Mike did not follow the modern evangelical route of getting me to pray the prayer but followed more closely to the bible and once someone believes he is then baptized. This follows the words of Jesus when he said, “All authority has been given to Me in heaven and on earth. Go therefore and make disciples of all the nations, baptizing them in the name of the Father and the Son and the Holy Spirit, teaching them to observe all that I commanded you; and lo, I am with you always, even to the end of the age.” Jesus did not say, “make disciples of the nations by asking them to come forward for an alter call” or “getting them to sign cards at a youth rally” or even to pray a prayer. Jesus calls us to baptize those who profess a belief in God. Therefore, if this is the prescribed mode that God calls for in the discipling of the nations then we shouldn’t be so caviler with casting it off as being a mere detail of the Christian life. I assert that it is essential.
Mike was right in telling me to be baptized if I believed and I was equally right in denying the baptism if I disbelieved. Why? because the sacrament isn’t just a bare naked symbol. Over and over again when the writers of the bible speak on baptism it is doing something. It is either uniting us to Christ (Rom 6), cleansing us (Eph. 5), forgiving us of sin (Acts 2, 22), giving the Holy Spirit (Acts 2), signifies us as buried and risen with Christ (Col. 2), clothes us with Christ (Gal 3), justifies and sanctifies (1 Cor. 6), and saves (1 Peter 3). How can it do all this and yet still be a mere symbol? The modern evangelical church thinks it has the Holy Spirit in a box and that they can pull it out whenever they want to. “Just do these 4 laws and pray this prayer and hocus-pocus your saved.” We even go as far as calling these laws ‘spiritual’ as if that makes it a more sanctified formula. But when the people leave do we have any assurance of their salvation? Do we know that they really meant it when they prayed those words. I mean after all we did coach them through the whole process.
Not only did we have no assurance of their union with Christ but these people have nothing biblical to harken back to when they are confronted with sin. John Calvin wrote in his Institutes, “Therefore, as often as we fall away, we ought to recall the memory of our baptism and fortify our mind with it, that we may always be sure and confident of the forgiveness of sins. For, though baptism, administered only once, seemed to have passed, it was still not destroyed by subsequent sins.” I had a low view of church when I was converted and thus waited 6 months before I was baptized and through my waiting I was able to do it in the presence of my family. The witness that this was to my family cannot adequately be expressed, but it did have an impact.

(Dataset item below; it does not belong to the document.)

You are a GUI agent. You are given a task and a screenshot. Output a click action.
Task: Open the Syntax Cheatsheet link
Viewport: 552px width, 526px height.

Growing up in Jr. and Sr. High school I hated Christians. I found their arguments ridiculous and their mythology more fanciful than my own. Yet, once I was converted I accepted all that I thought Christians were and believed and all that I thought Christians believed. Christians are creationists therefore even though I was an evolutionists and all my evidence pointed to that I was now a creationist. Also, Christians read the bible. The bible had both the new and old testament therefore it all was applicable. Since it is a book I read it from the beginning and where Israel was mentioned I put myself. Why did I do this? Because I saw that in baptism and in my belief in Christ I was identifying with the people of God. These Jews were the covenant people of God therefore how God deals with them applies to me.

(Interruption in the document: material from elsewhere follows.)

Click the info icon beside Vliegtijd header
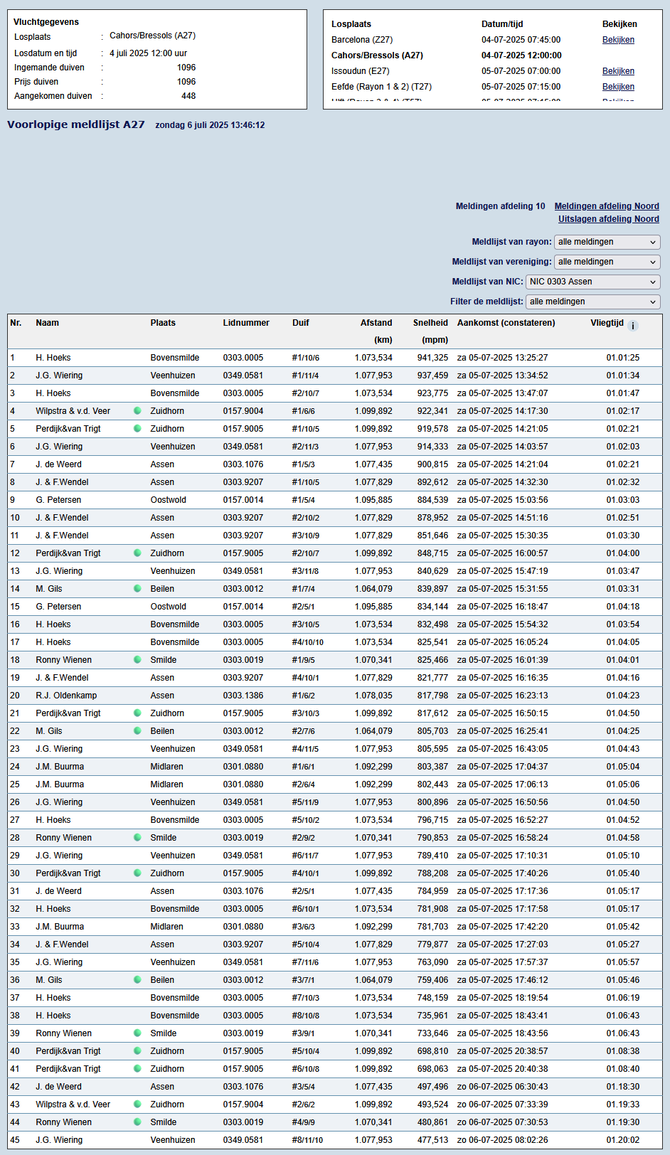The image size is (670, 1155). tap(632, 325)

Now not all of this did I formulate arguments for nor did I fully understand what I was doing. God, in his providence, put enough skepticism in me to inherently disbelieve everything that Christians told me. Whether that be a preacher or some guy on campus. I always went back to the bible to see if they were right. I think this kept me out of much of the modern evangelical thinking. Still, no matter how strong an oak is if it is immersed in water it will get wet. Yet, despite all this modern inherently Arminian evangelicalism, once I was presented with the ideas of Calvinism I told the person that presented them to me that this is what I have always believed from the beginning of my conversion. I have never not believed that God had everything to do with my salvation and that without Him I would never have wanted to follow Him. Much less continue to follow. I did not do anything to save myself, such as make a decision for Him, nor do I do anything to maintain my union with Him. He does it all from beginning to end. He is the author and finisher of my faith. My salvation was and is by faith and not of works therefore I boast in Christ and not myself. Eph. 2.8-10 “For by grace you have been saved through faith; and that no of yourselves, it is the gift of God; not as a result of works, that no one can boast For we are His workmanship, created in Christ Jesus for good works, which God prepared beforehand, that we should walk in them.” 1 Cor. 1.30, “But by His doing you are in Christ Jesus who became to us wisdom from God, and righteousness and sanctification, and redemption, that, just as it is written, ‘Let him who boasts, boast in the Lord.’”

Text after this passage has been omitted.